9. INVEST IN COMMUNITY-BASED VICTIM SERVICES PROVIDERS
Culturally competent community-serving programs rooted in neighborhoods that experience concentrated violence and crime must be supported with multi-year flexible funding and sufficient resources to meet the need, and must be scaled up across the state. Public agencies that distribute victim services funds must prioritize community-based organizations. Specialized Requests-for-Proposal should be expanded to increase funding opportunities for these organizations, and resource sharing between established providers and newer organizations should be encouraged. The application processes to disperse funds to community-based organizations and reimbursement processes governing how
these organizations are funded must become user friendly. It should be the mission of every government agency that works with victims to eliminate barriers to resources reaching the organizations with the most community credibility and connection.
10. FUND URGENT CRISIS ASSISTANCE NEEDS—NOW
In the crisis of a global pandemic, many people are in acute crisis and less support is available. Homicide and violence rates have increased, a predictable outcome of large-scale occurrences of job loss, school closures, food and housing insecurity, and loss of life arising from the virus. At the same time, frontline crisis assistance service providers are either closed or operating with limited capacity. California must immediately provide substantially increased investments to frontline service providers to help quell the violence and get survivors the crisis assistance support they need.
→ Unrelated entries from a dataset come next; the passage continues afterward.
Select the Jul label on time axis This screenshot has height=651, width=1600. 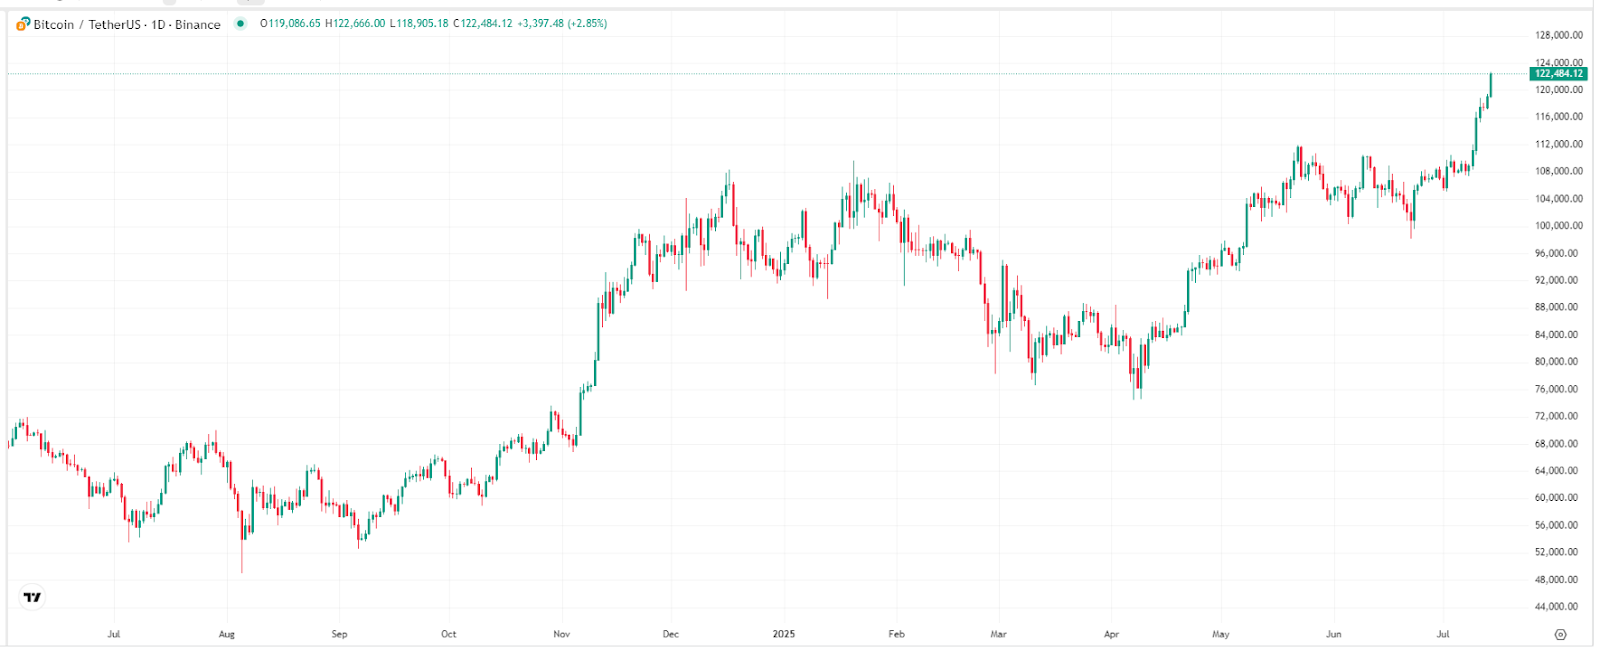coord(115,633)
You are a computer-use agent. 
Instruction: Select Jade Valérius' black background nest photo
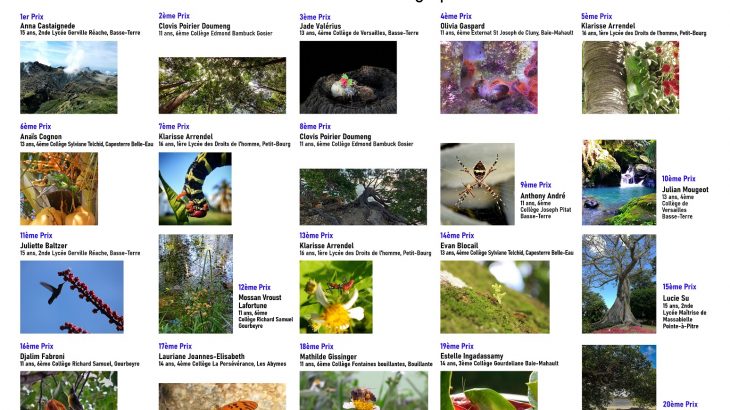(348, 77)
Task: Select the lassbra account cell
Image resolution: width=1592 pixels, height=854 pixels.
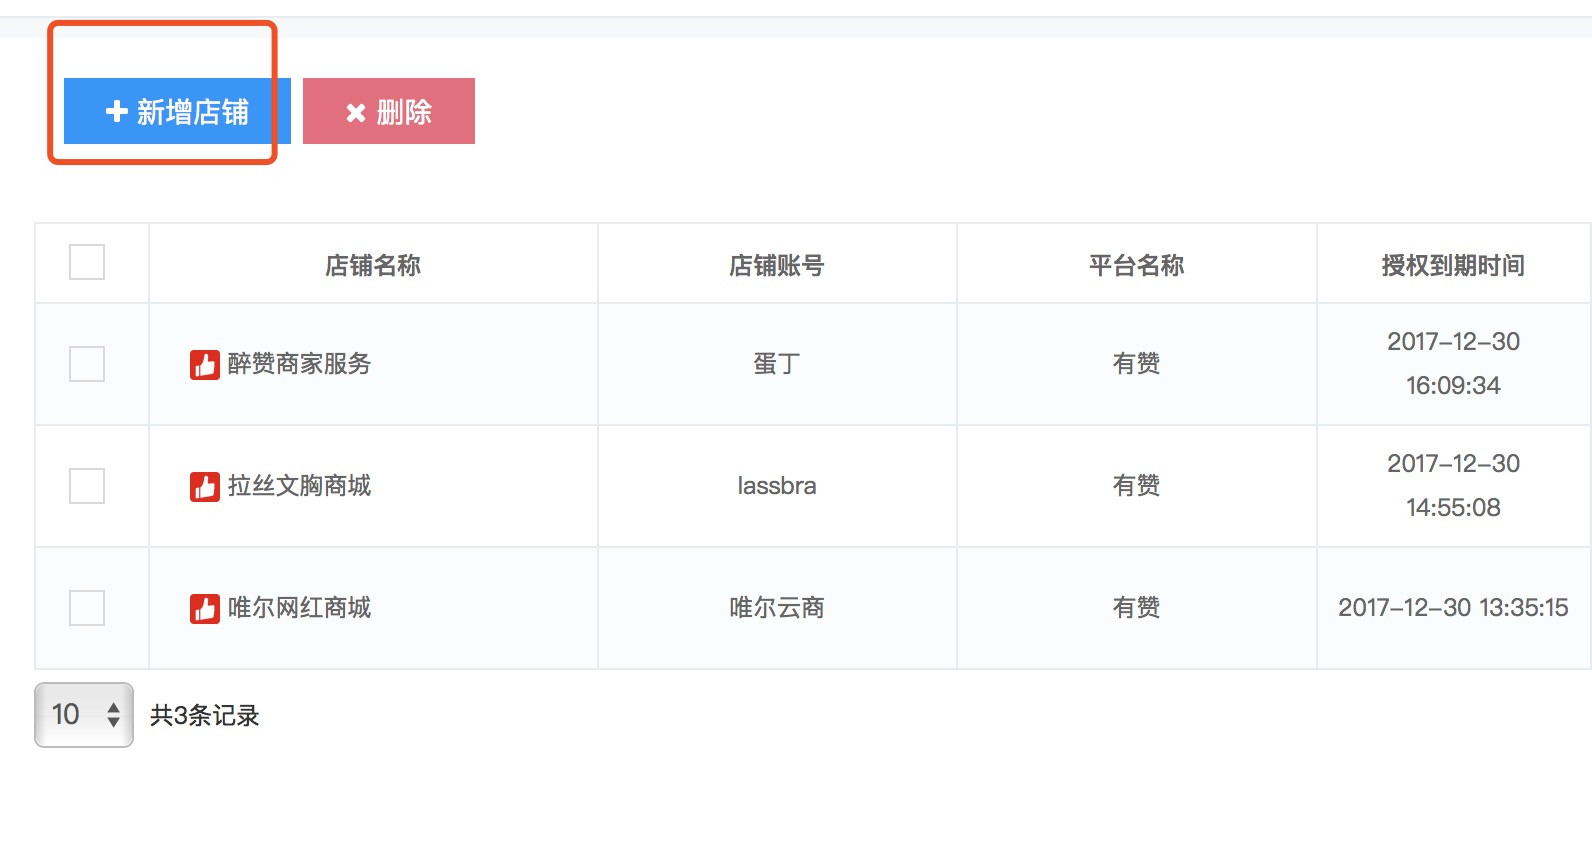Action: click(777, 486)
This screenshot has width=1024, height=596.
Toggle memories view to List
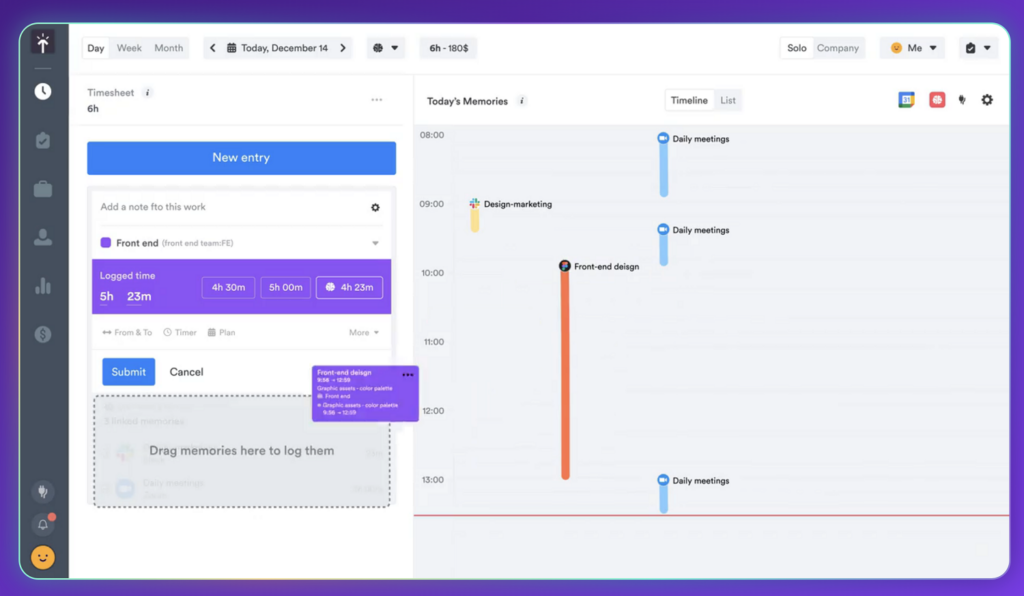point(728,100)
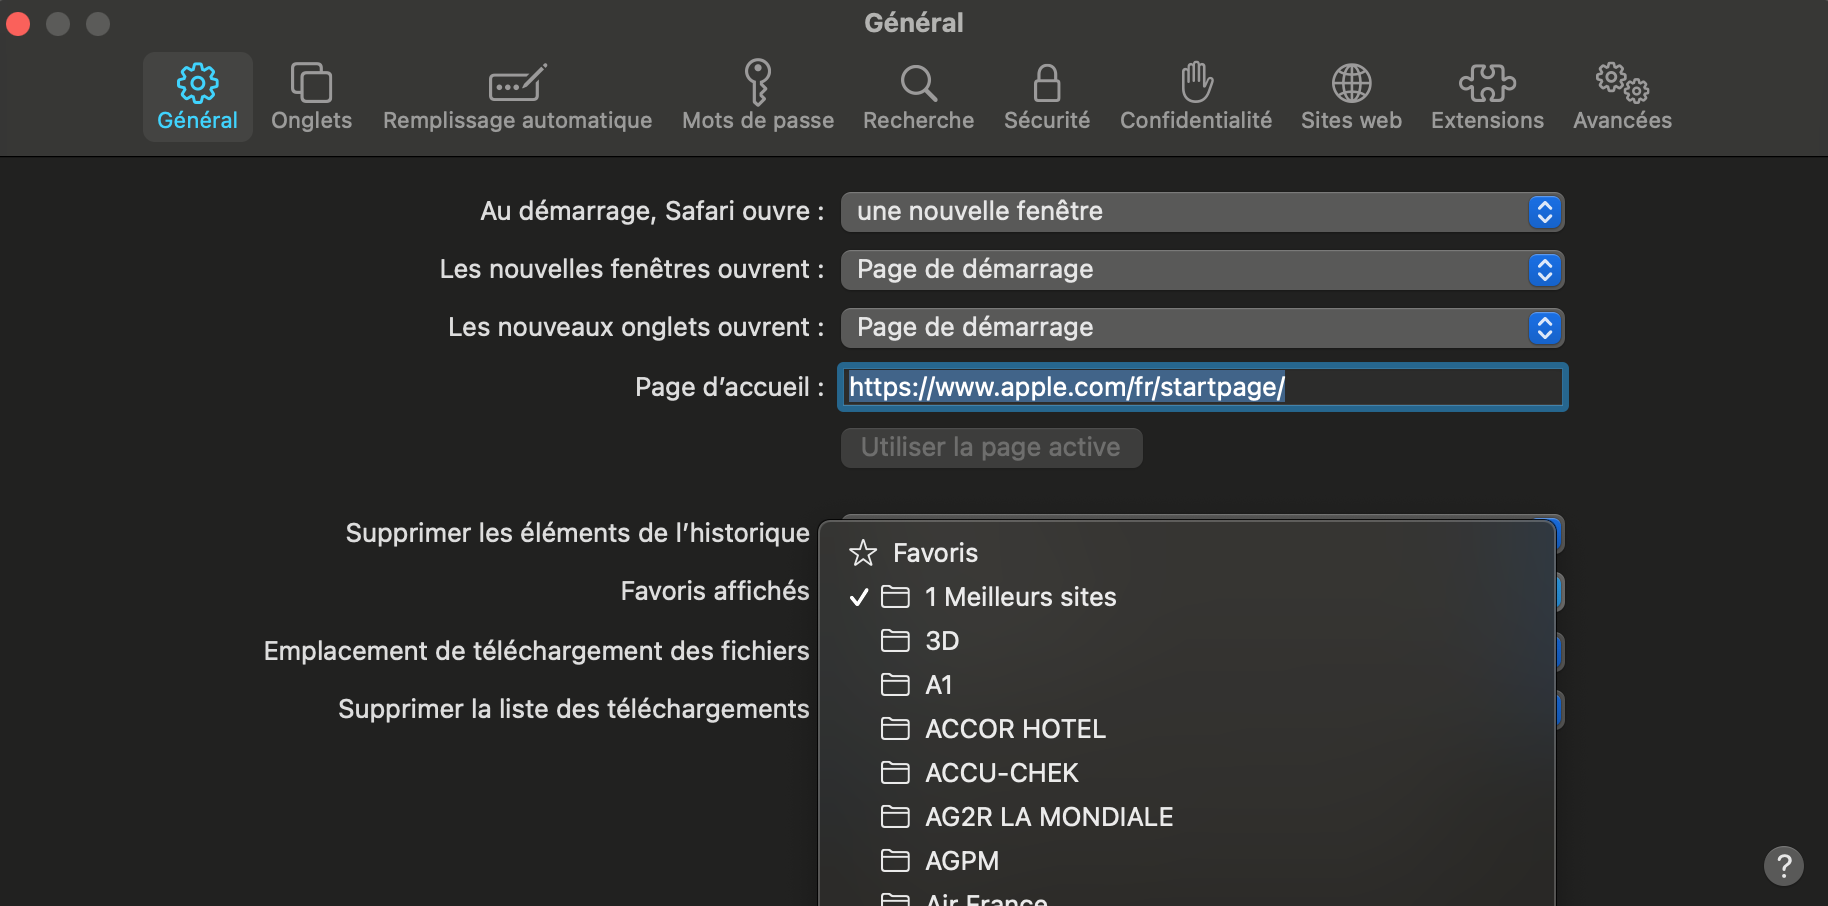Open the Extensions puzzle pane
This screenshot has height=906, width=1828.
click(1487, 97)
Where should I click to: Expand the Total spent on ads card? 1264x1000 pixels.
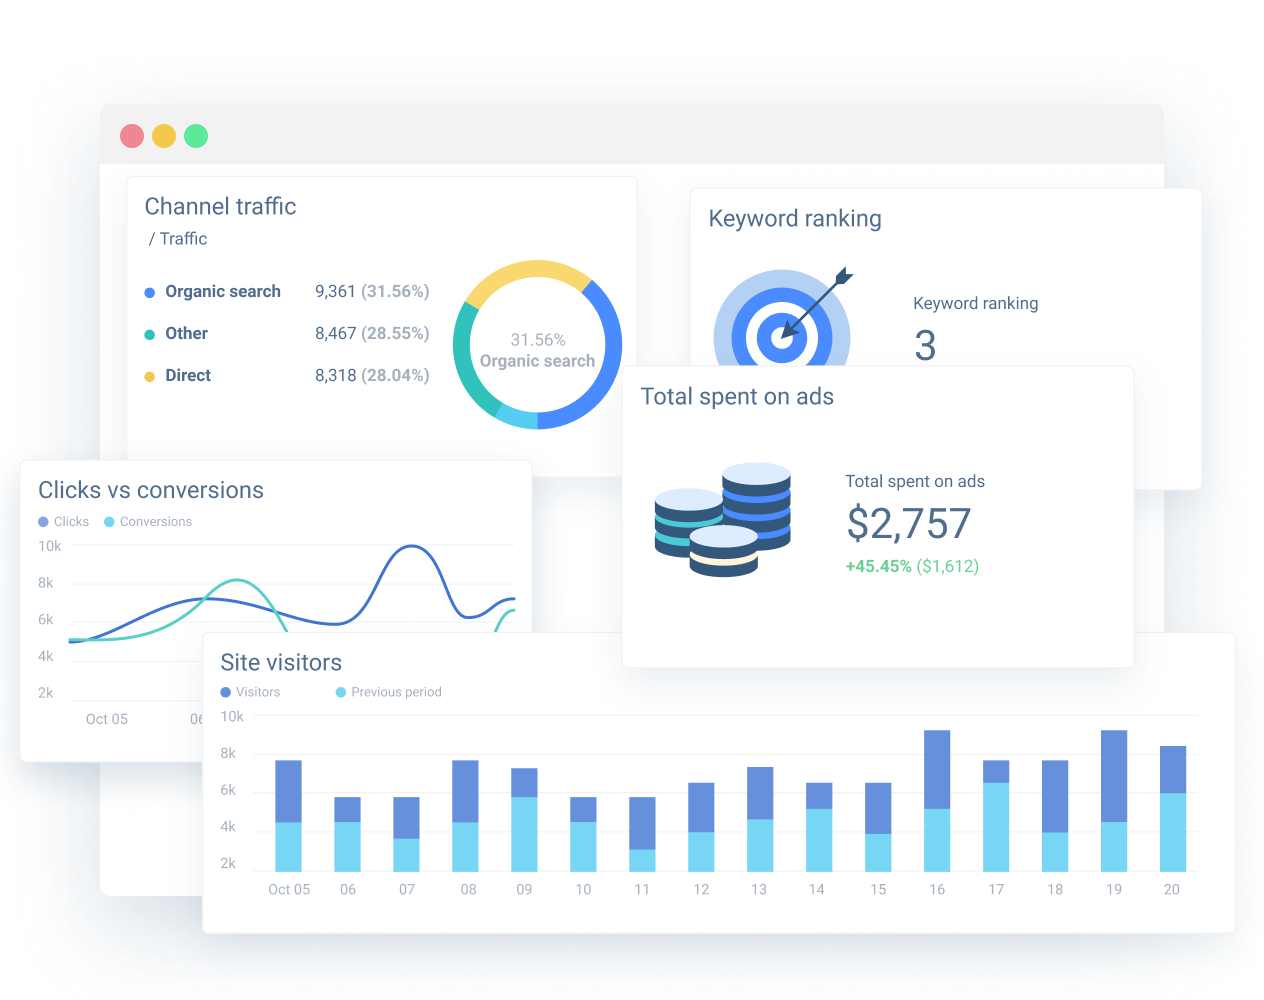(x=737, y=396)
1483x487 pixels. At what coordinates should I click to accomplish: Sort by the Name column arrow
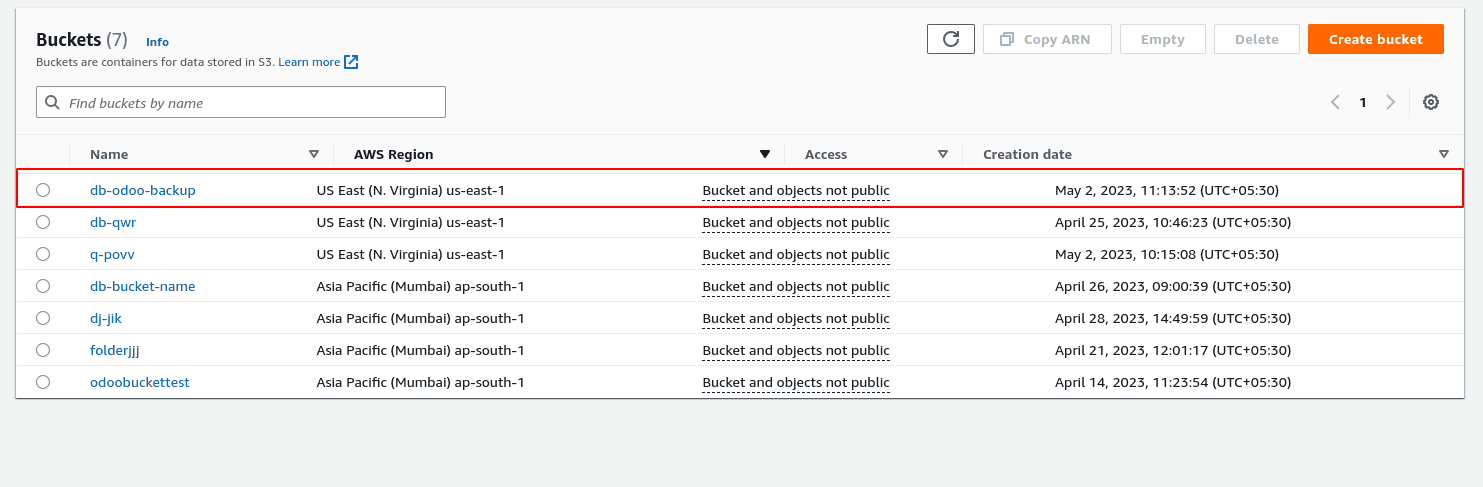tap(314, 154)
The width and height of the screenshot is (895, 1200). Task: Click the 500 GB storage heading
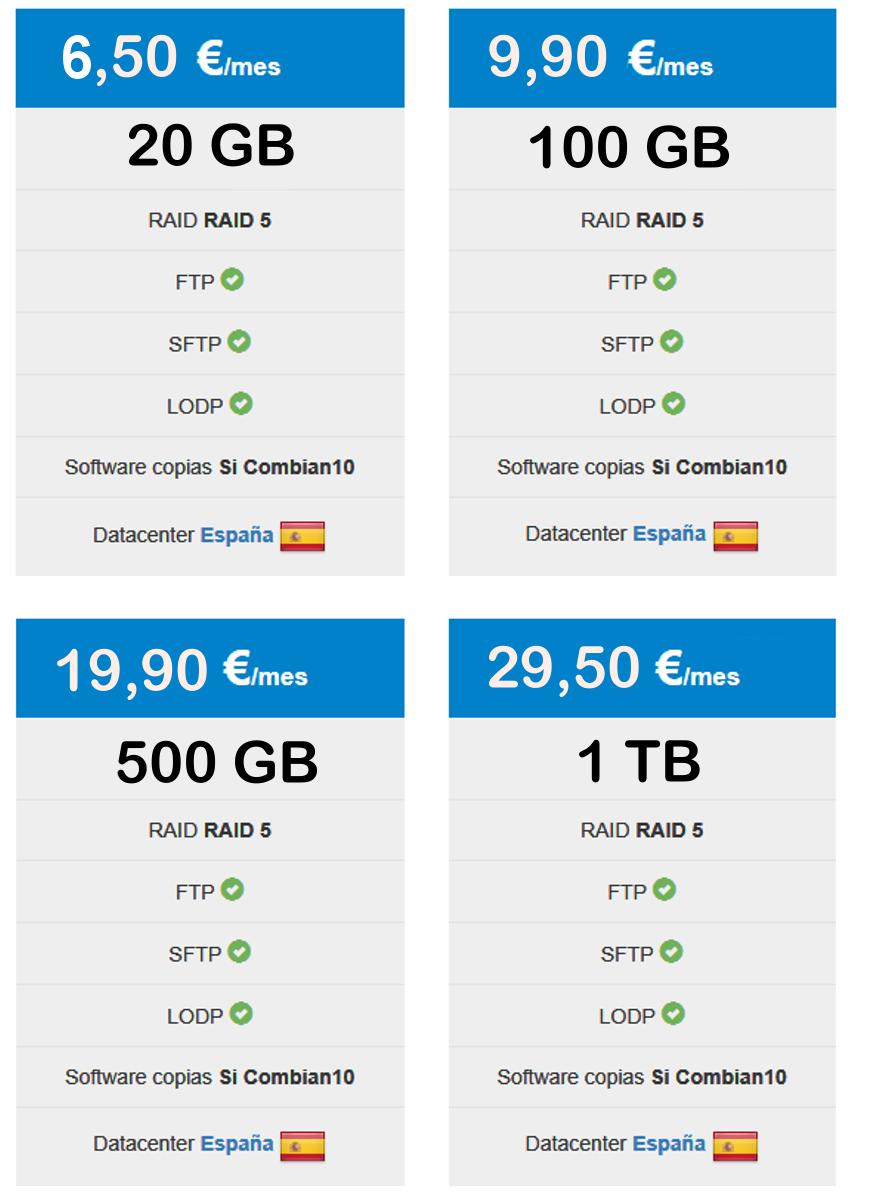217,762
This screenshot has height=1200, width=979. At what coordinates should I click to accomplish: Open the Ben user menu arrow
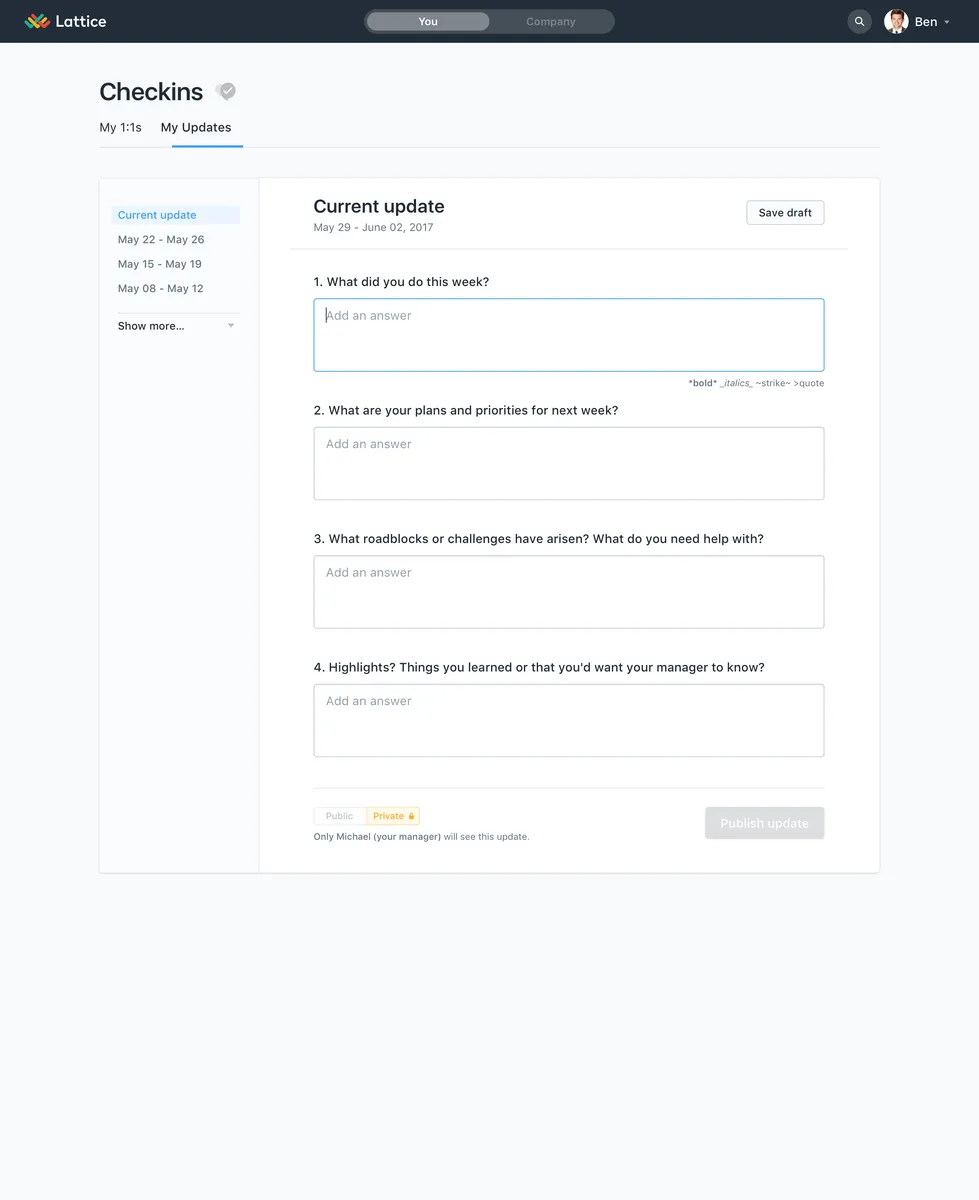pos(947,22)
We urge allocation of large-scale augmented general fund dollars to the Victims Compensation program and the Violence Intervention and Prevention grant program, as well as flexible, general support dollars to community-based crisis assistance providers that can help provide survivors and communities immediate cash assistance to meet basic needs. The state should also improve the way it leverages federal grants like the Victims of Crime Act assistance grants to ensure funding is available to community-based organizations providing critical services. Specifically, we urge, at a minimum, increasing the Cal VIIP grant program by at least $115 million, authorizing flexible emergency use of these dollars by frontline service providers, and providing at least $115 million in general funds to the California Victim Compensation Board, to permanently stabilize victim compensation funding and end CalVCB’s reliance on fines and fees.
Crime Survivors for Safety and Justice California is a network of 10,000 crime survivors who have joined together to create healing communities and shape public safety policy. We are a flagship project of the Alliance for Safety and Justice.